Problems ::
[A] From the post comparing freelance Hyvä developers with Hyvä agencies, list every example it gives of a small, well-defined task.
[B] Carry on the post comparing freelance Hyvä developers with Hyvä agencies, writing the next part after its last sentence.

Hire Hyvä developer vs hire Hyvä agency: Which is better?
For a £20k–£60k Hyvä project, you have two practical engagement options: hire a freelance Hyvä developer (or a small team of them), or hire a Hyvä-specialist agency. Each has real trade-offs that affect your delivery risk, your cost, and your post-launch maintenance story.
This post is the honest framework — when each wins, when each loses, and how to pick.
The headline trade-offs
| Dimension | Freelance Hyvä dev | Hyvä agency |
|---|---|---|
| Hourly rate | £400–£700/day | £600–£1,200/day equivalent (fixed-price normalised) |
| Total project cost | Often 30–50% cheaper than agency | Premium for delivery accountability |
| Delivery risk | You carry it | Agency carries it (with fixed-price scope) |
| PM overhead | You handle it | Agency handles it |
| Single point of failure | High (one dev = one bottleneck) | Lower (team coverage) |
| Code review + QA | Often minimal | Built into agency process |
| Post-launch maintenance | Depends on dev's availability | Agency stays on retainer |
| Scope creep handling | Friction (re-quoting per change) | Process for it |
| Documentation + handover | Often light | Usually formal |
The fundamental trade: freelance is cheaper if it works; agency is more expensive but less risky. The right choice depends on how risk-tolerant your project can be.
When freelance Hyvä developers win
In rough order of "freelance is clearly the right call":
1. Small, well-defined tasks
A single Hyvä compatibility module. A specific PDP component. A Lighthouse perf-tuning audit. Anything that's 1–3 weeks of work with a clear deliverable.
For these, freelance is faster + cheaper. Hiring an agency for a £4k piece of work is overhead-heavy.
2. You have in-house technical leadership
If you have a senior in-house dev who can review the freelancer's code, write the spec, and handle escalation if the freelancer goes off-track — freelance works well.
Without in-house technical leadership, the freelance model is riskier because there's no one to catch quality issues before they ship.

Data segment ::

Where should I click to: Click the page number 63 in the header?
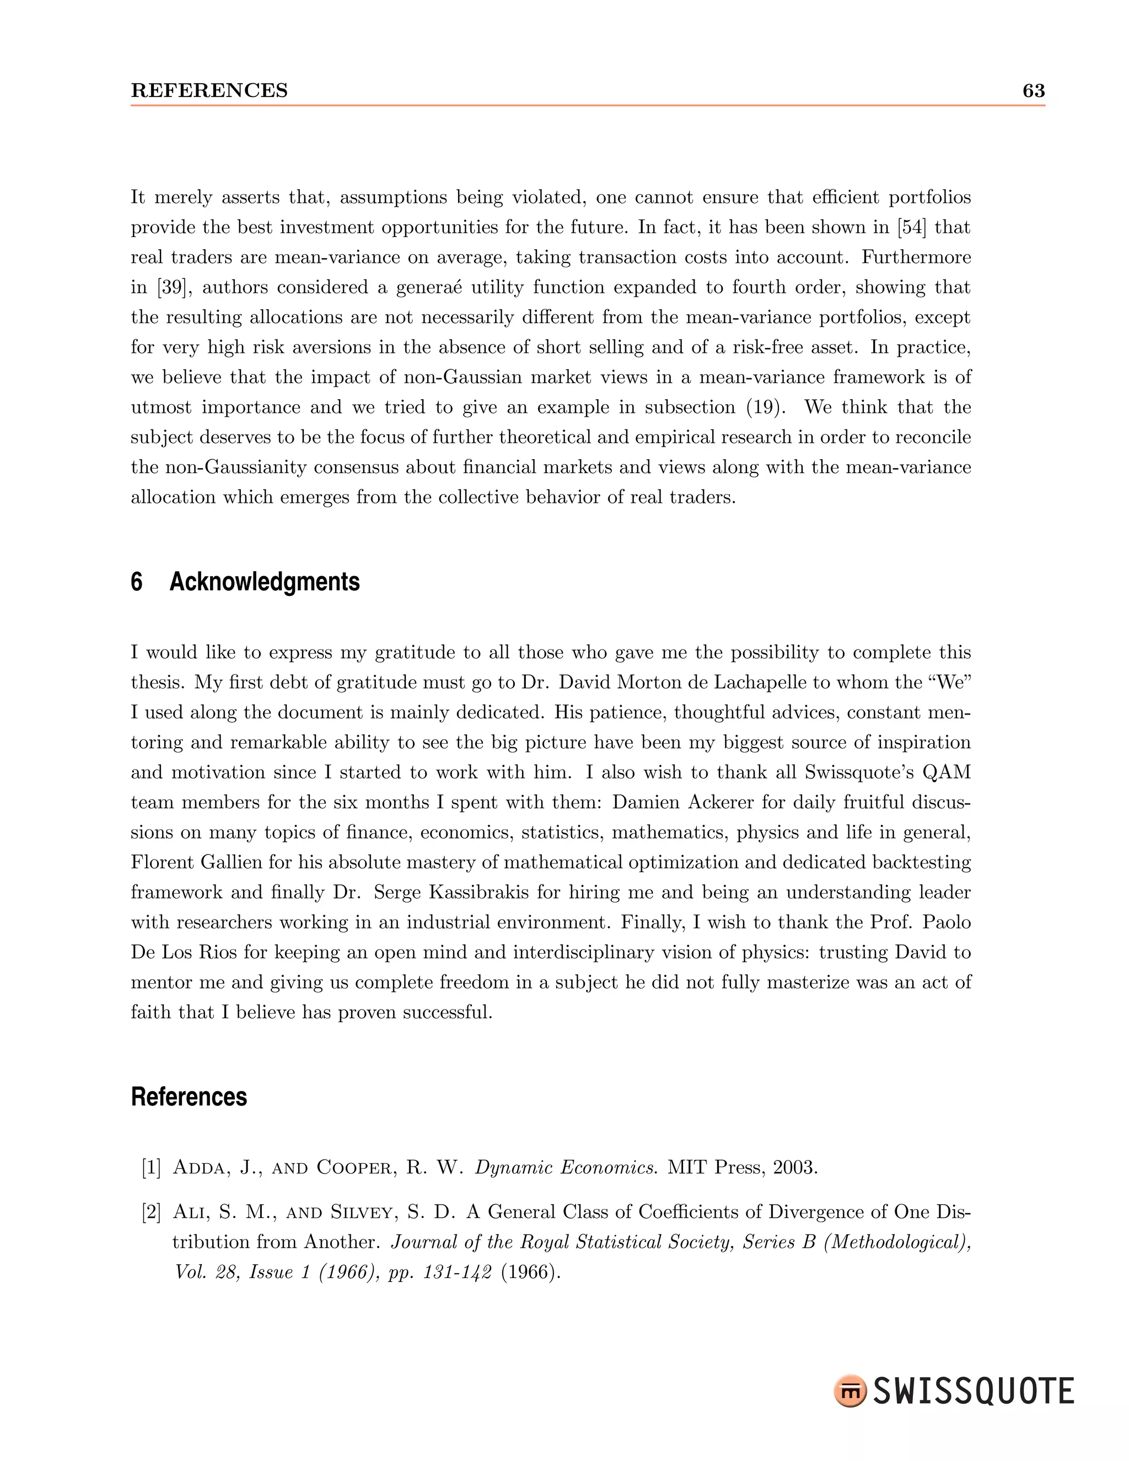pyautogui.click(x=1034, y=90)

Results for each task ::
[A]
- A single Hyvä compatibility module
- A specific PDP component
- A Lighthouse perf-tuning audit

[B]
3. Continuous small work
If you're shipping small Hyvä changes monthly (theme tweaks, new compatibility modules for newly-added extensions, ongoing perf maintenance), a part-time freelance Hyvä dev on retainer is more cost-effective than per-engagement agency fees.
4. Pre-revenue or budget-constrained
If you're a smaller merchant where the agency premium doesn't pencil out, a good freelancer at £500/day can ship a £15–25k Hyvä migration in 6–8 weeks. The risk is higher but the cost may be the only way the project happens at all.
5. You've worked with the freelancer before
The risk in freelance is unknown delivery. If you've worked with a Hyvä freelancer before and trust them, hiring them again is a clear win on cost.
When Hyvä agencies win
In rough order of "agency is clearly the right call":
1. Full Hyvä migration (£15k+)
A full Hyvä migration involves theme work, extension compatibility, performance tuning, QA, UAT, cutover. That's at least 4 disciplines + project management. A single freelancer is the bottleneck on all of them; an agency parallelises.
For migrations specifically, agency delivery is typically 30–40% faster than equivalent freelance work because of parallelisation.
2. Hyvä Commerce / Adobe Commerce B2B (£35k+)
Hyvä Commerce builds add Hyvä Checkout, often Hyvä Admin, often Adobe Commerce B2B features. The surface area is wider; the failure modes are more numerous; the QA cycle is more complex. Agency is the right answer here pretty much always.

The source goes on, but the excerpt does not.